--- Text shown ---
* Start *
BEIRUT — A top government adviser said Friday that Syria plans to respond to what she called the legitimate demands of peaceful protesters, after Syrians again defied troops and tanks to demonstrate around the country, suggesting that the regime is starting to realize that its strategy of using overwhelming force to quell the stubborn opposition movement is failing.
Tens of thousands of Syrians poured onto the streets after Friday prayers in dozens of towns and villages in defiance of the crackdown, in which tanks have pounded neighborhoods where protests were held and thousands of people who had joined demonstrations have been detained.

Activists said six protesters were shot dead in three separate locations, and though the toll could rise as reports emerge from remote areas and late-running protests, it was far lower than those of previous Fridays, when scores of people died.
Government adviser Bouthaina Shaaban said the toll was lower because this week’s protests were peaceful.
“There is a difference between peaceful protesters and armed groups,” she said, speaking by telephone from Damascus. “We don’t crush peaceful protests by force. Our problem is with armed groups.”
“Protesters went to the streets around the country and protested by peaceful means,” she added. “There are peaceful protests demanding legitimate demands, and the government is going to respond to those demands.”
It was the first time the government has acknowledged that widespread and peaceful demonstrations have been taking place, indicating that it realizes the ineffectiveness of its massive security crackdown. Until now, the regime headed by President Bashar al-Assad has blamed all the demonstrations on “armed gangs” and Islamist extremists, summoning images of chaos and instability should it fall.
Hours earlier, Information Minister Adnan Hasan Mahmoud told a televised news conference that Syria plans to pursue “national dialogue” with opposition members, in another sign that the government is seeking to adopt a different response to the biggest challenge yet to nearly five decades of Baath Party rule.
But opposition leaders and activists immediately rejected that offer, saying they would talk to the government only if the tanks and troops are withdrawn and the thousands of detainees released.
* End *
--- Challenge ---
Please pick up the report on Syria's protests and government response where it stops and keep writing it. The data after this point is separate material with no connection to the report on Syria's protests.

--- Data extract ---
* Start *
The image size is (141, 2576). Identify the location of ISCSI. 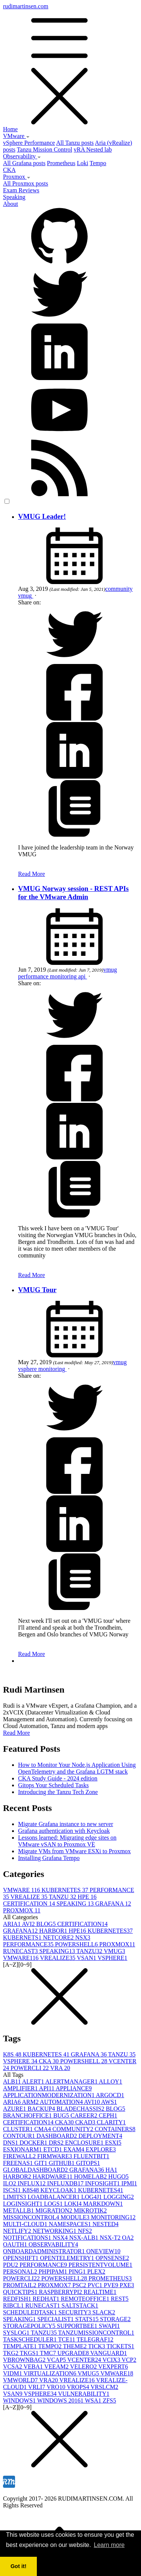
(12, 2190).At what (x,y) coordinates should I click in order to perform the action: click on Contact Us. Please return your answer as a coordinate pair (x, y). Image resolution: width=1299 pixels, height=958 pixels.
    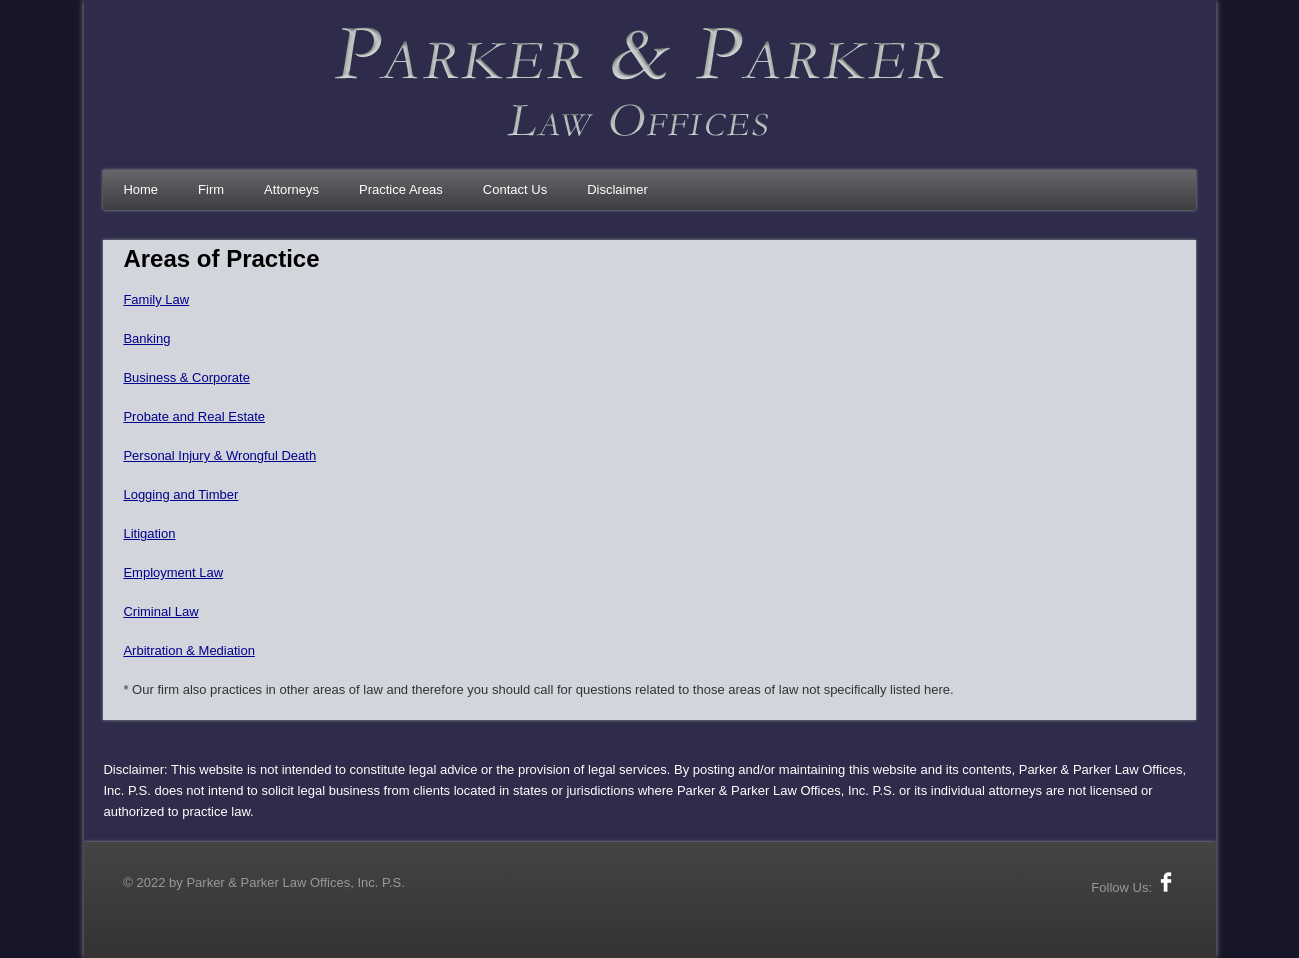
* End *
--- Exercise answer ---
“It’s a joke. How can you offer dialogue with a gun in your hand?” said Wissam Tarif of the human rights group Insan. “Everyone views this as a political maneuver, because there are no signals on the ground that the regime has any intention to start a dialogue.”
Mahmoud also announced that the army was withdrawing its troops from the besieged cities of Daraa and Baniyas. But Tarif said there was no sign of a pullout from either city.
Activists said that with many neighborhoods ringed by tanks and thousands of people in detention, it was inevitable that some of the protests Friday would be smaller than in past weeks.
Yet people nonetheless turned out in dozens of towns, including some of those that had experienced the worst violence of the crackdown.
One video posted on YouTube showed hundreds of people marching and chanting, “The people want to topple the regime” in the Bab al-Amr neighborhood of Homs, Syria’s third-largest city, which was bombarded by artillery earlier this week.
In the besieged port city of Baniyas, cut off for a week since tanks rolled in and troops began rounding up all men between the ages of 18 and 45, a few dozen people attempted to stage a protest before they were dispersed by troops.
Worryingly for the government, there were reports of demonstrations in three Damascus neighborhoods, including the densely populated neighborhood of Mohajireen, where activists said several thousand people took to the streets. Video posted on YouTube also showed a small but determined group of protesters marching through a neighborhood of Syria’s largest city, Aleppo.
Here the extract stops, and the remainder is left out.